Activity
Exclude every picture. Output verbatim the lines from the one containing "Given: Collapse the Połączenia filter section" to the end of the data.

[Data listing — start]

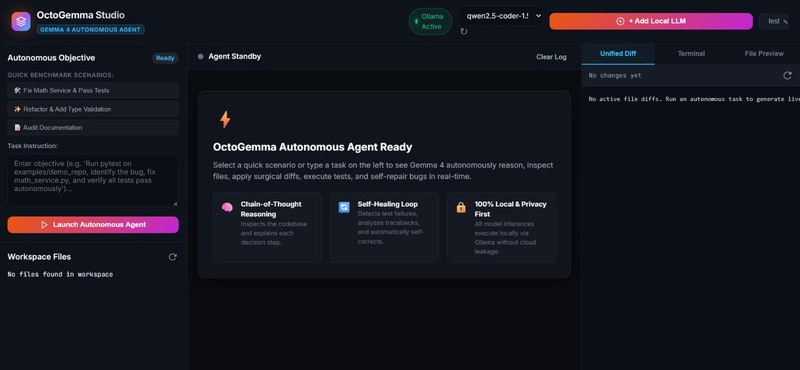Image resolution: width=800 pixels, height=370 pixels.
Task: Refresh the Unified Diff panel
Action: (787, 76)
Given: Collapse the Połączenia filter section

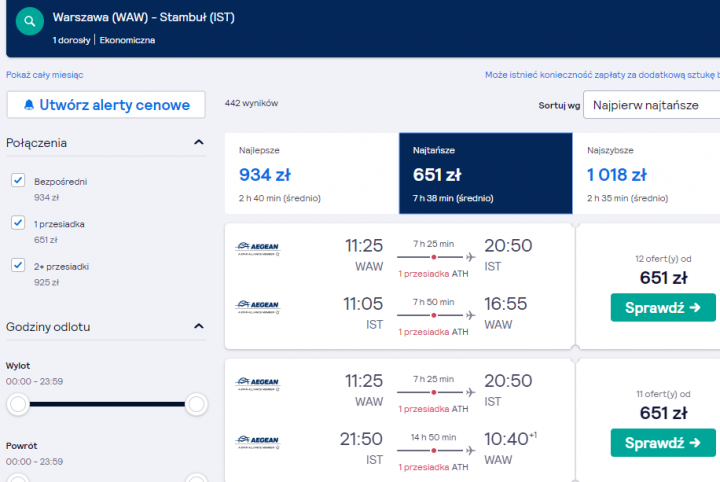Looking at the screenshot, I should click(x=198, y=143).
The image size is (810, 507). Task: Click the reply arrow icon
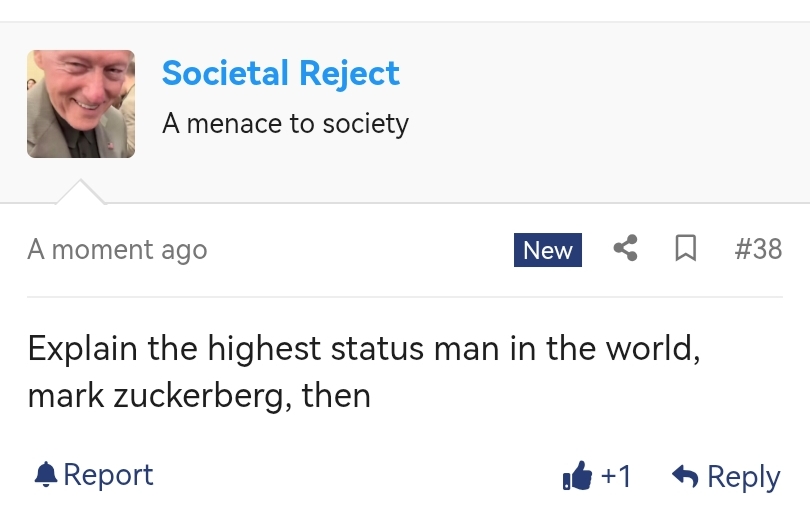click(x=685, y=477)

[Data listing — finish]

Response area
Given: Collapse the Połączenia filter section

Looking at the screenshot, I should click(x=198, y=143).
The image size is (810, 507). Task: Click the reply arrow icon
click(x=685, y=477)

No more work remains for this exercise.